Closing in: Phoenix is ready for a risky descent to the surface of Mars. This artist's impression shows the probe jettisoning parts required for the long flight from Earth, but not the descent.
Credit: NASA
WASHINGTON DC: The first probe ever to the frigid Martian arctic is on course to land this morning as NASA scientists fret about the historically coin-flip odds of a successful mission to the Red Planet.
Phoenix Mars Lander mission officials said that they had signed off on the probe's course without any last-minute corrections and were just waiting for the first news of the landing, expected to be known at 11:53pm GMT (9:53am Sydney time), around 15 minutes after the probe makes contact with Mars' surface.
Phoenix team jitters
"This is a jittery time," Barry Goldstein, the Phoenix project manager at NASA's Jet Propulsion Laboratory (JPL) in Pasadena, California, which controls the mission, told reporters, noting the less that 50 per cent success rate for all Mars missions since 1960.
In the final hours before landing the Phoenix team could only "wait and watch," he said.
But, he added, "We have a very good track record for landers" on Mars, pointing to, among others, the Spirit and Opportunity rovers that NASA safely placed on the planet in January 2004.
The US$420-million (A$438-million) spacecraft is to land near Mars's frigid north pole, where it will dig into the icy soil in search of signs of the conditions that would have made the area once habitable for forms of life.
While scientists of the U.S. space agency were confident they had minimized the risks to the probe's successful landing, they described the challenges to decelerating in seven minutes from 20,400 km/h to manage a soft landing.
The Phoenix will turn its heat shield down as it plunges into Mars' atmosphere, then after four minutes deploy a parachute to slow to about 190 kph in three minutes, and then in a split-second drop the parachute and fire thrusters to slow further to eight km/h, deploy its three legs and touch down on the surface.
Seven minutes of terror
But during that "seven minutes of terror" NASA will have no communications from the craft. It will have to wait some 15 minutes after landing for the first signal from Phoenix to cross the cosmos from Mars to Earth.
"The scariest moment for me, is if we lose the signal during the descent," said Peter Smith, Phoenix principal investigator at the University of Arizona.
The landing area is a relatively rock-free, flat region in the Mars arctic, on the circumpolar region known as Vastitas Borealis -- akin to northern Canada in Earth's latitude.
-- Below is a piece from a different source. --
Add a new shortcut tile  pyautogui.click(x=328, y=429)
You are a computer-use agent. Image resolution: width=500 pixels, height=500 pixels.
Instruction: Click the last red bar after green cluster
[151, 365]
The only concern is a small two-metres high rockpile mission officials call "the hill" near the landing target, but Goldstein put the odds at hitting it at just one percent.
Goldstein said, too, that if it lands on any rocks, Phoenix is designed to operate with no problems at up to a 16º tilt.
One minute after Phoenix confirms arrival, its radio will go silent for 20 minutes to save its batteries before deploying its two solar antennas.
Climate change
Its first images will reach Earth via NASA's Odyssey Mars orbiter only after two hours – expected to be first photographs of the craft itself, to show NASA if all the equipment deployed in working order, and then, Smith said, possibly shots of the surface.
NASA wants to assess whether the Martian arctic has ever had conditions favourable to microbial life, Smith said.
Given that Mars' polar region is subject to Earth-like seasonal changes, Smith said, the scientists are looking to see whether there is a point where the region warms and changes into a water-rich soil with organic, life-supporting minerals.
"We find that the arctic region is really sensitive to climate change on a planet ... it also preserves the history of life," Smith said.
"We think that organics must have existed at least at one time" from meteorite and other impacts, he said. The presence of liquid water and organics would signify a "habitable zone," he said.
Phoenix is equipped with a camera and a 2.35-metre robotic arm that can dig as deep as one meter to find ice and heat up samples to detect carbon and hydrogen molecules, essential elements of life. It also has meteorological equipment to study the Mars atmosphere.